Relational and NoSQL databases were designed to store the current state of the world in the form of tables, and to answer questions about this state via point-in-time queries against the tables, e.g., “What is Alice’s account balance right now?”. In other words, there is no way to determine from a table alone how that state originated—think: “How did we get here?” This is where streams come into play. Event streams model the world around us. By storing individual data records (events) non-destructively as an ordered sequence, they provide a detailed historical view of what happened. Here’s an analogy to playing chess: If you have a recording of all the moves on the chessboard, it is straightforward to know what the current state of the board is. You can also easily rewind the time, using the recorded stream of moves, to know all of the historical states of the board.
To work with data in our systems we need both streams and tables. But so far, technologies have supported one or the other, forcing a wedge between what are two naturally complementary ways of handling data. We could either have state, or we could have events, despite the many benefits of being able to use the semantics of both in one place.
That’s why Confluent developed ksqlDB, the database purpose-built for stream processing applications. ksqlDB offers a single solution for collecting streams of data, enriching them, and serving queries on newly derived streams and tables. That means less infrastructure to deploy, maintain, scale, and secure. With less moving parts in your data architecture, you can focus on what really matters—innovation.
ksqlDB is a database that's purpose-built for stream processing applications. It consolidates the many components found in virtually every stream processing architecture.
That is important because almost all streaming architectures today are piecemeal solutions cobbled together from different projects. At a minimum, you need a subsystem to acquire events from existing data sources, another to store them, another to process them, and another to serve queries against aggregated materializations. Integrating each subsystem can be difficult. Each has its own mental model. And it’s easy to wonder, given all this complexity: Is this all worth it?

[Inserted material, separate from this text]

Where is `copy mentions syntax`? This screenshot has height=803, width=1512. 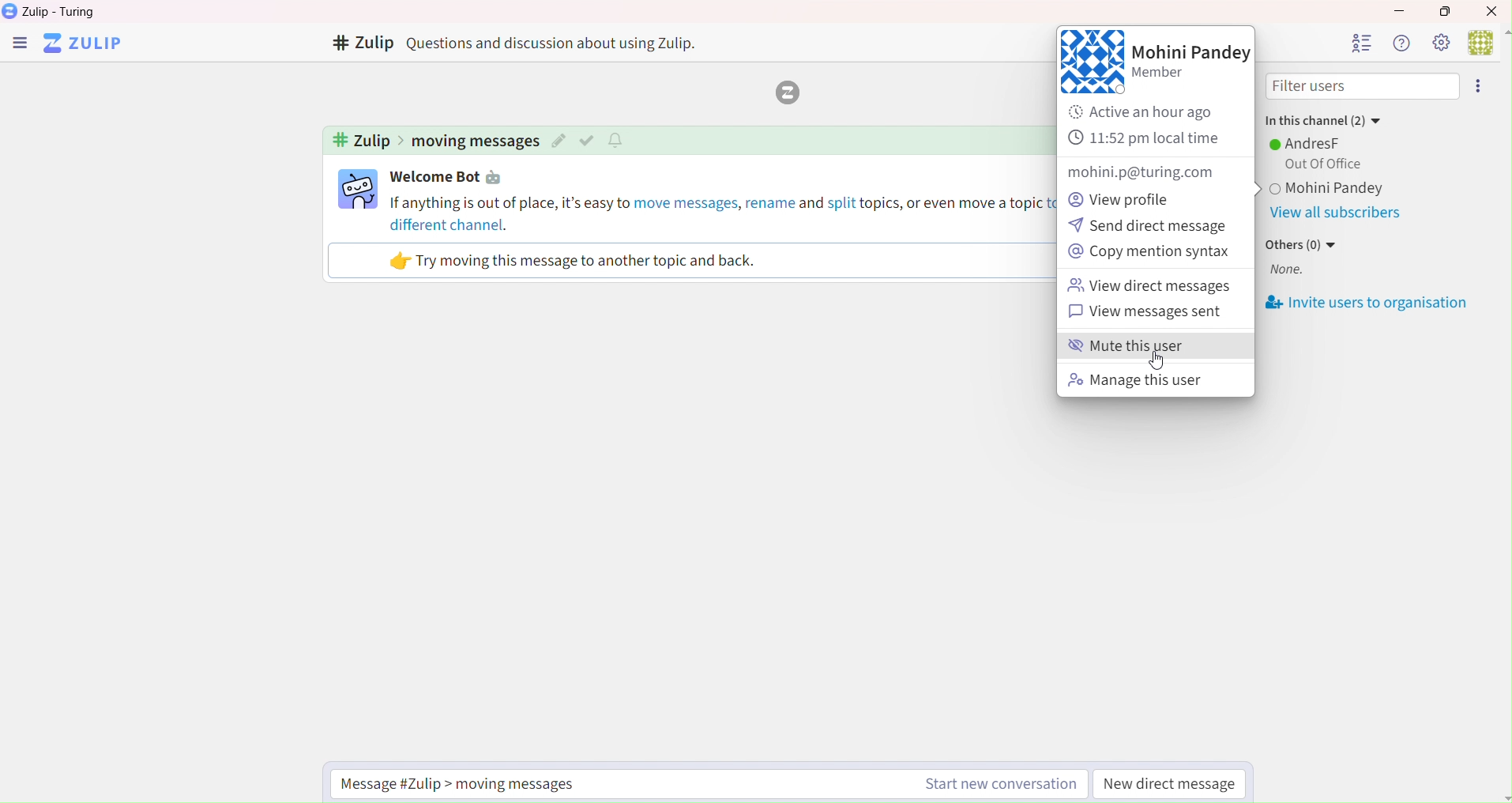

With ksqlDB, the complex architecture once required to build stream processing applications is reduced to two components: ksqlDB and Kafka. Rather than needing to work across several complex systems, enterprises can leverage ksqlDB to unlock real-time business insights and rich customer experiences with just a few SQL statements. With fewer moving parts in the underlying architecture, developers can more easily build stream processing applications and get them to market faster, while platform operators can scale, monitor, and secure their architecture with a more uniform approach. Perhaps best of all, ksqlDB and Kafka are offered as a fully managed service on Confluent Cloud, enabling you to entirely offload the management of your stream processing architecture.